#### [DATASET RECORDS]
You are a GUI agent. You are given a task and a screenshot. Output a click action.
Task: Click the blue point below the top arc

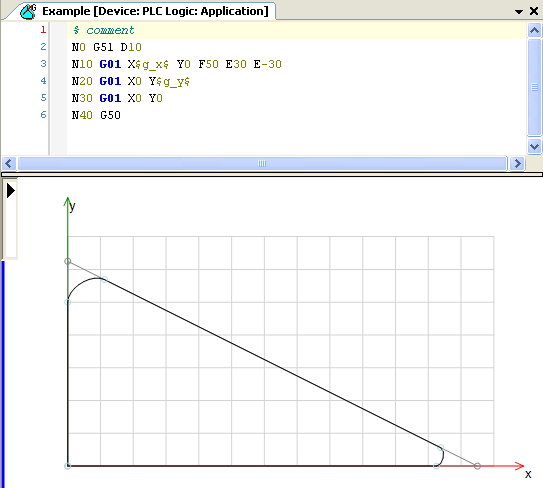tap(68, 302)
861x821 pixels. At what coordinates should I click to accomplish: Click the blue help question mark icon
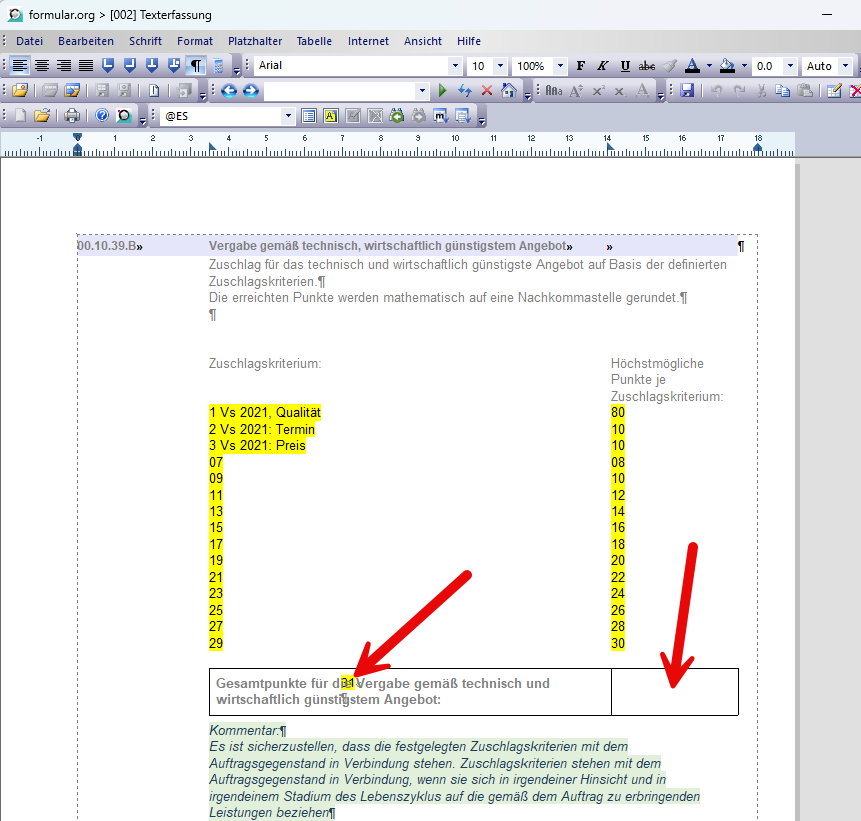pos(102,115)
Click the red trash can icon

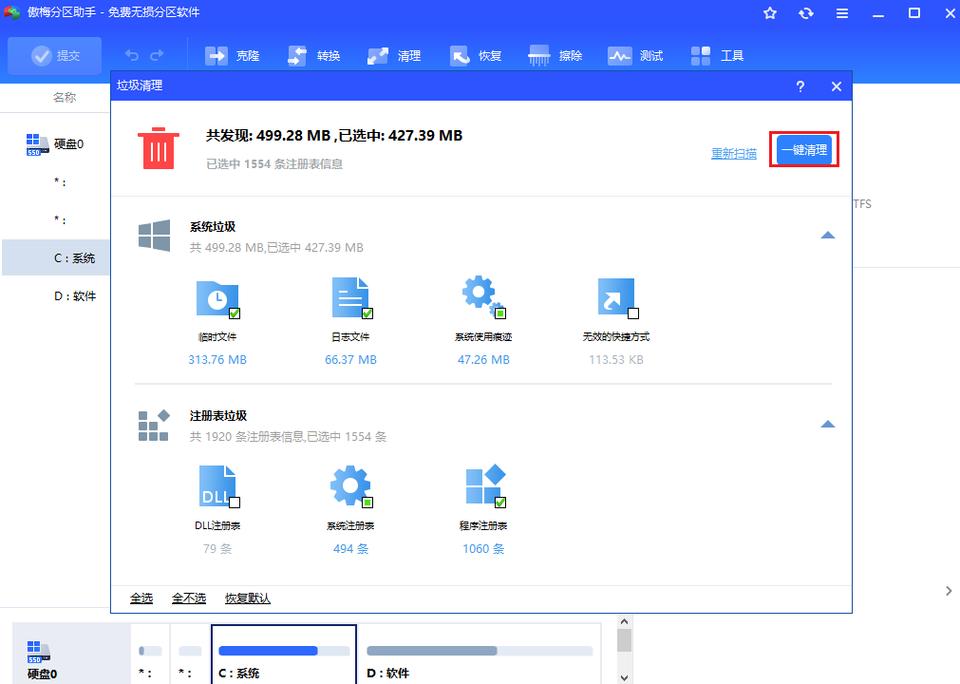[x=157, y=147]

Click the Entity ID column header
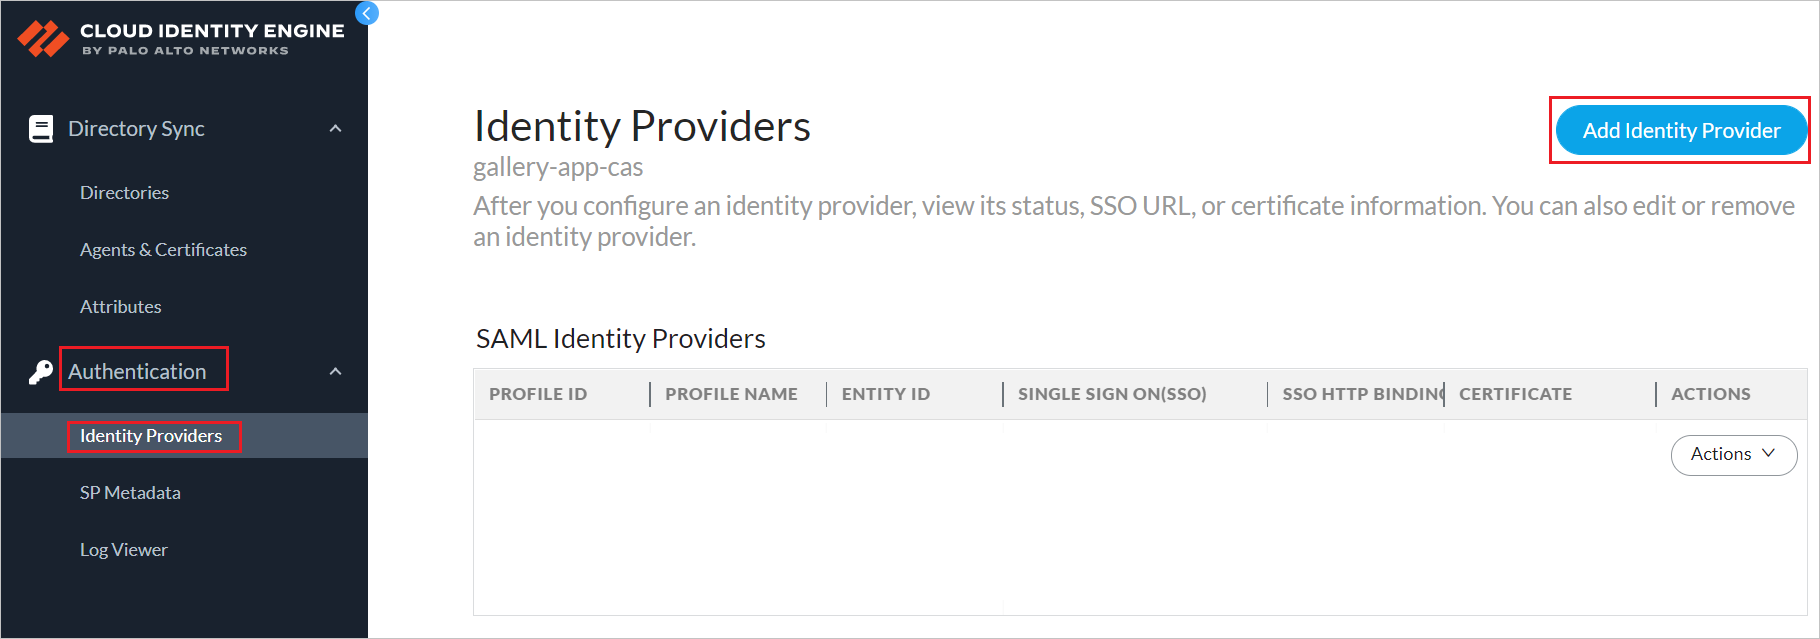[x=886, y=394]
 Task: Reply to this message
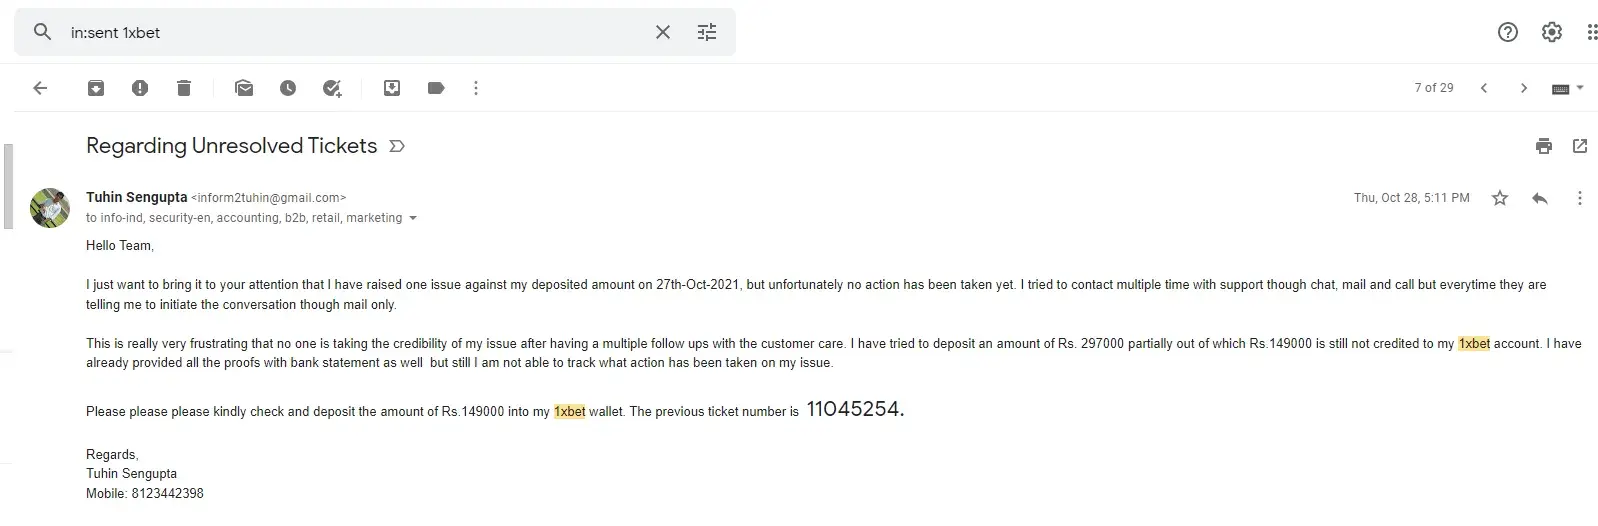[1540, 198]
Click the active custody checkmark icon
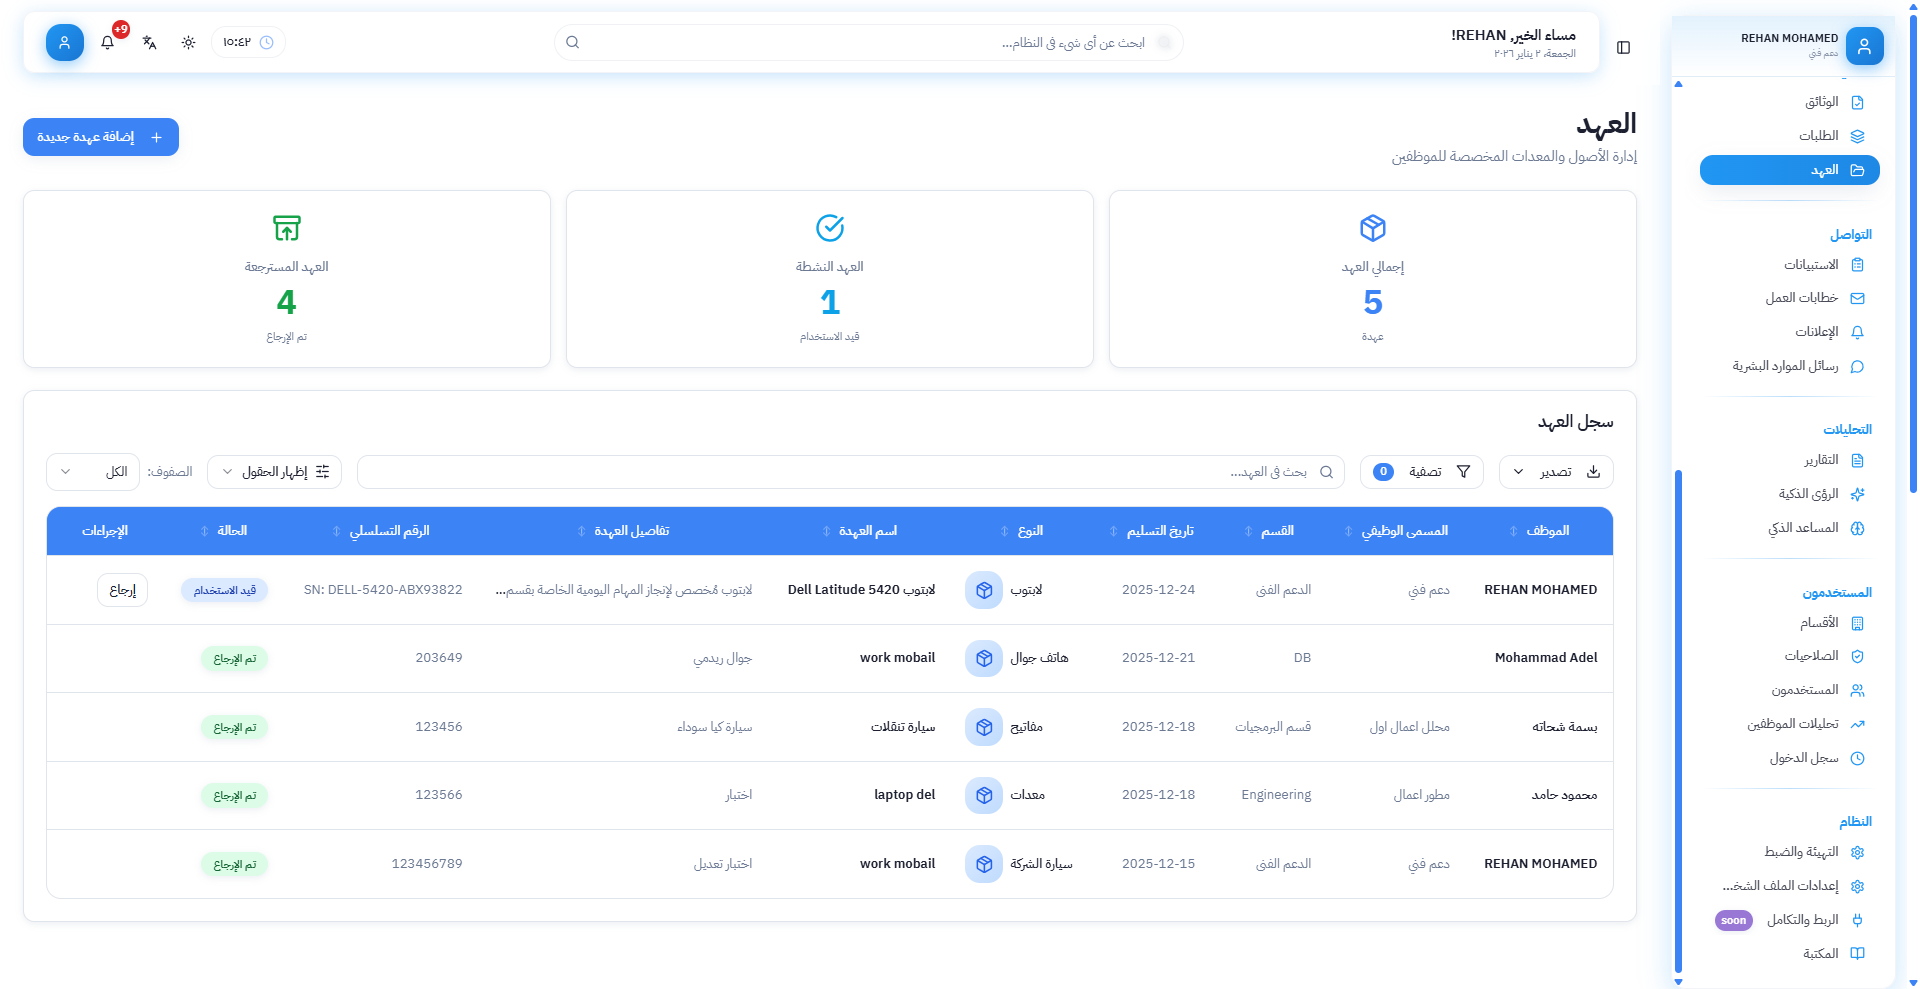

#### [ASSIGNMENT]
Restate word for word the lines from the one holding "Click the red trash can icon" down through the last line of the records above, and do not include the pictures.

#### [WRITTEN ANSWER]
Click the red trash can icon

[x=157, y=147]

Click the Entity ID column header
[x=886, y=394]
 Task: Reply to this message
[1540, 198]
Click the active custody checkmark icon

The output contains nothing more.